Wilhelm Seegers was a Major-General of the Imperial German Army during World War I and a leader of the Black Reichswehr paramilitary during the Interwar period.
Biography[]
Wilhelm Seegers was born to an aristocratic Prussian family, and he rose to the rank of general in the Imperial German Army by the time of the Great War. Seegers became a celebrated hero for defeating the British at the Battle of Heidekrug in Flanders and for capturing Memel from the Russians on the Eastern Front, and he came to believe that the war was lost only because Social Democrats had stabbed the German military in the back. Seegers became the military leader of the Black Reichswehr paramilitary during the Interwar period, opposing the democratic government of the Weimar Republic. A close associate of nationalist industrialist Annemarie Nyssen, he served on the advisory board of the Nyssen Trust, in which capacity he maintained and preserved war monuments and cared for officers' widows. This also enabled him to use Nyssen AG as a front for the importation of Russian weapons.

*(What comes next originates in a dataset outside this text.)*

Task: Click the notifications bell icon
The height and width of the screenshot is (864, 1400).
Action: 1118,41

In 1929, he, political advisor Gottfried Wendt, and industrialist Alfred Nyssen planned Operation Prangertag, in which 4,000 Black Reichswehr soldiers - utilizing poison gas and other weapons imported from the USSR - would overthrow the Weimar regime. In May 1929, he was among fifteen German army officers to be arrested during a police crackdown on the Black Reichswehr after the Soviet ambassador Denis Trokhin was blackmailed into giving up their names, and Seegers defended his actions by saying that a constitution that endangered the existence of the nation was no protection. He also treated political police chief August Benda with anti-Semitism, telling him to leave matters of national defense to the people (ethnic Germans) on whose ground he worked.
Seegers and all of his fourteen comrades were released by order of the police command, enabling them to resume their planned coup. However, policeman Gereon Rath - whom Seegers had briefly met at a Black Reichswehr meeting - foiled the plot by incapacitating the plotter Florian Scheer, who was then shot by Wolter to cover up the plot. The police still had evidence of Seegers' role in the plot from a release form he signed to allow the Soviet train to cross into Germany, but President Paul von Hindenburg had them call off a press conference where they planned to present Seegers and the evidence against him. Seegers was thus released from prison without incident.

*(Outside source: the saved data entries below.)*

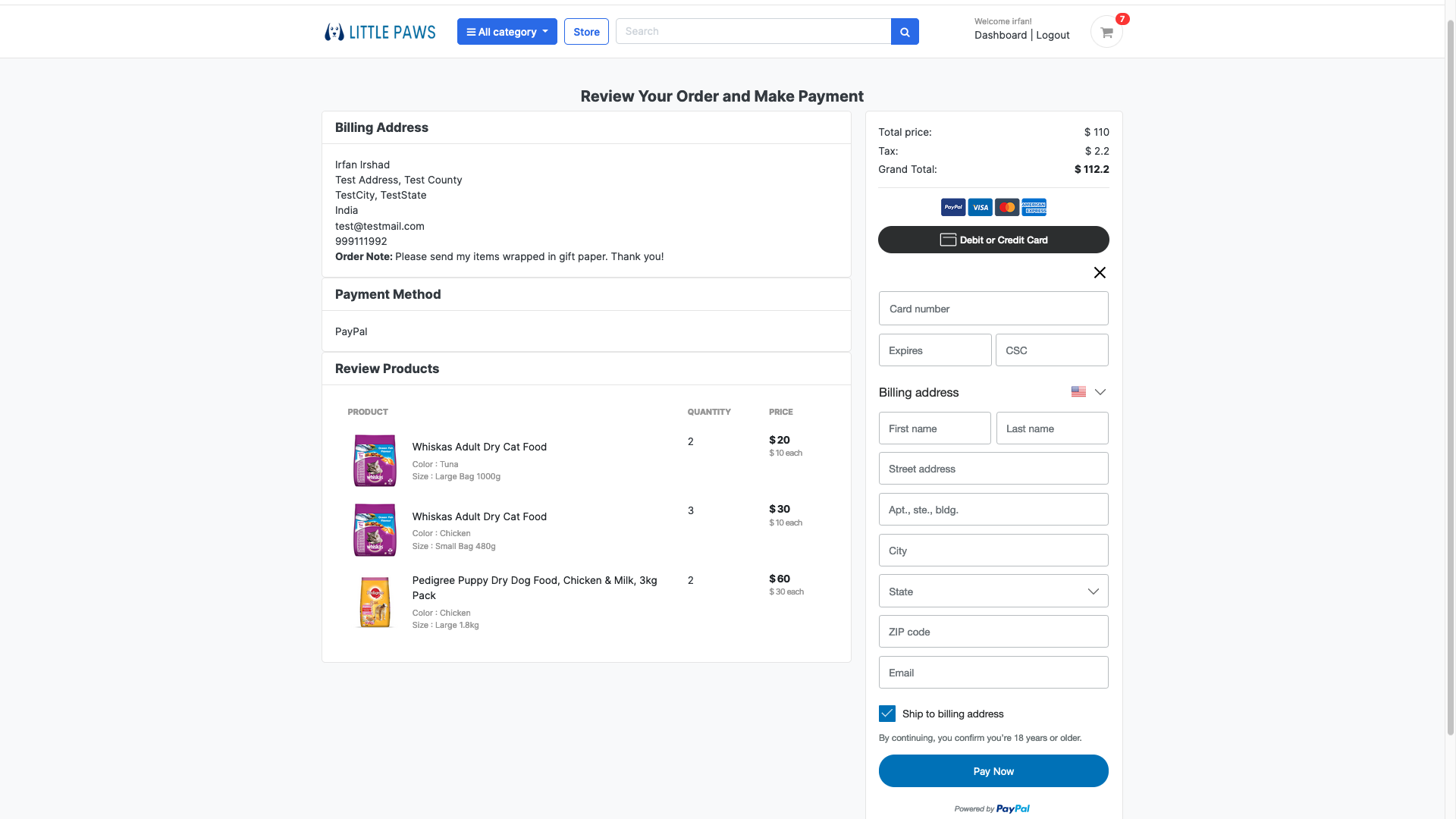Open the billing country chevron dropdown
1456x819 pixels.
[1100, 391]
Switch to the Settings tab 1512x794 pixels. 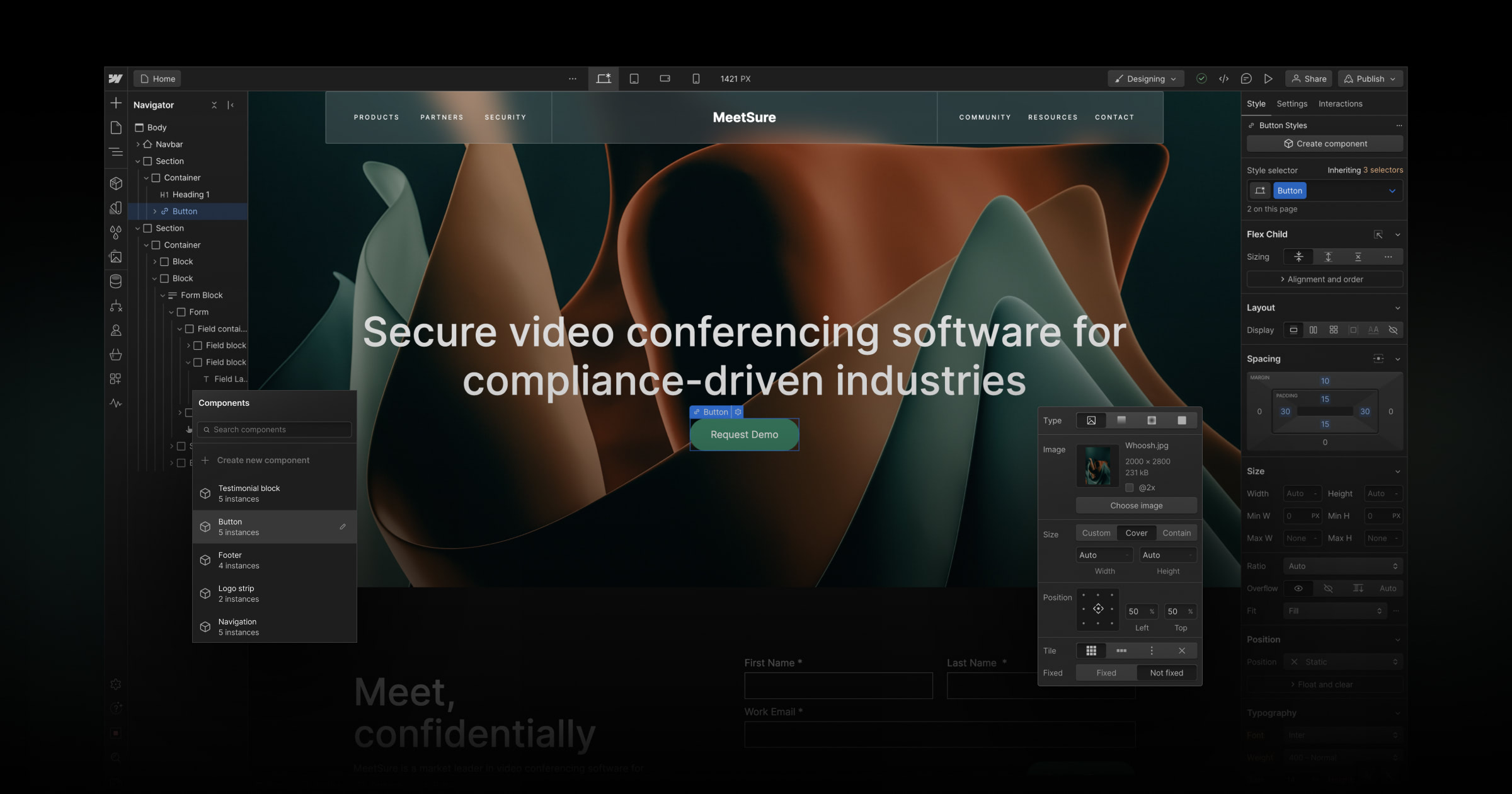(1292, 103)
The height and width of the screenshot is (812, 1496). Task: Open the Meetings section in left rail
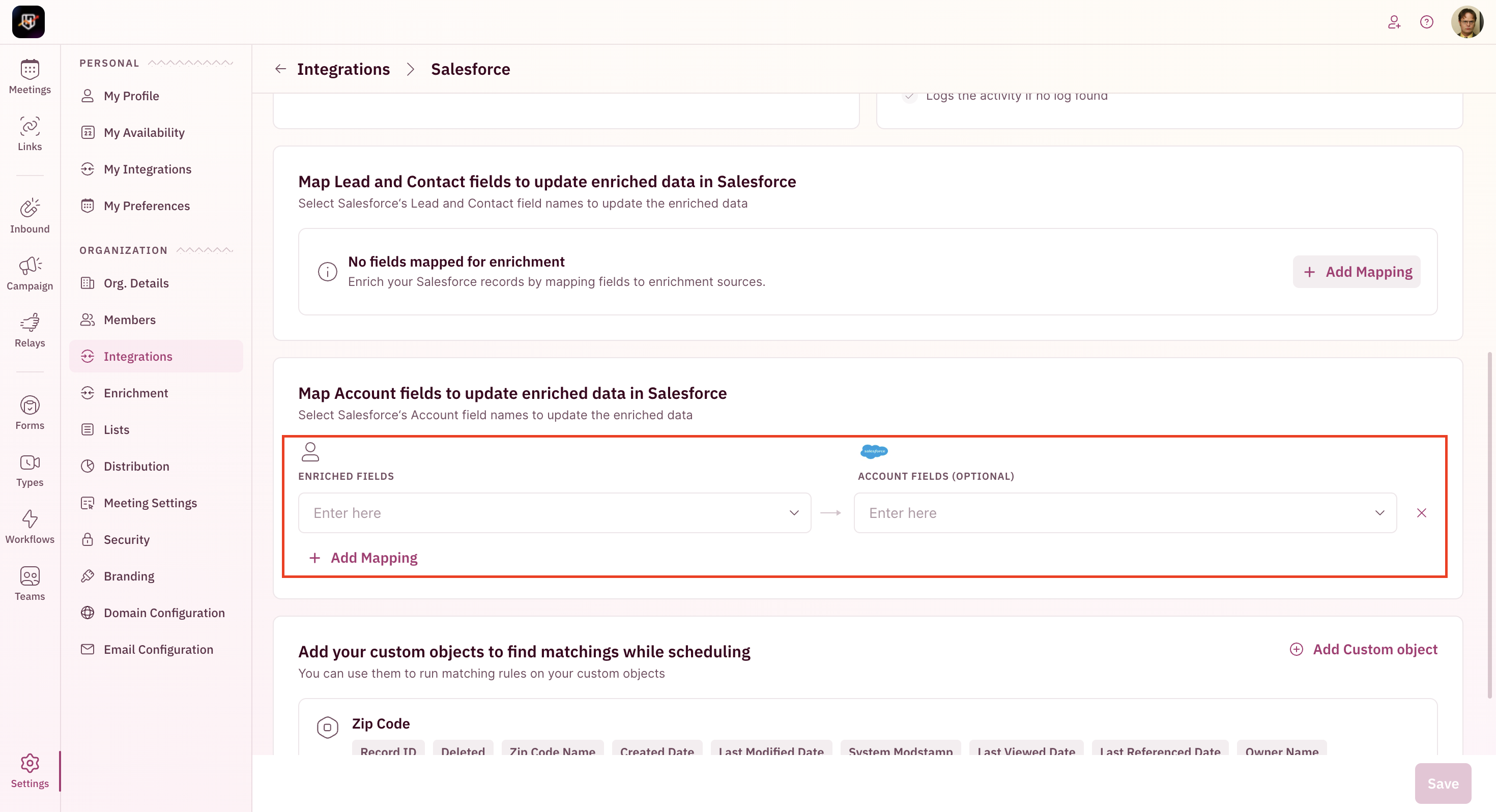click(x=30, y=77)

By September 1929, Seegers was appointed head of the Reichswehr by President Hindenburg. In this capacity, he met with the likes of political police chief Gottfried Wendt, German Center Party politicians Heinrich Bruening and Franz von Papen, general Kurt von Schleicher, and the Nyssen family to coordinate the conservative camp's strategies, and he opposed Wendt's plan to unleash the Nazi Sturmabteilung (SA) to create panic on the streets, instead supporting his former rival Gustav Stresemann's plan to establish a European Germany and an alliance between the military and monarchists.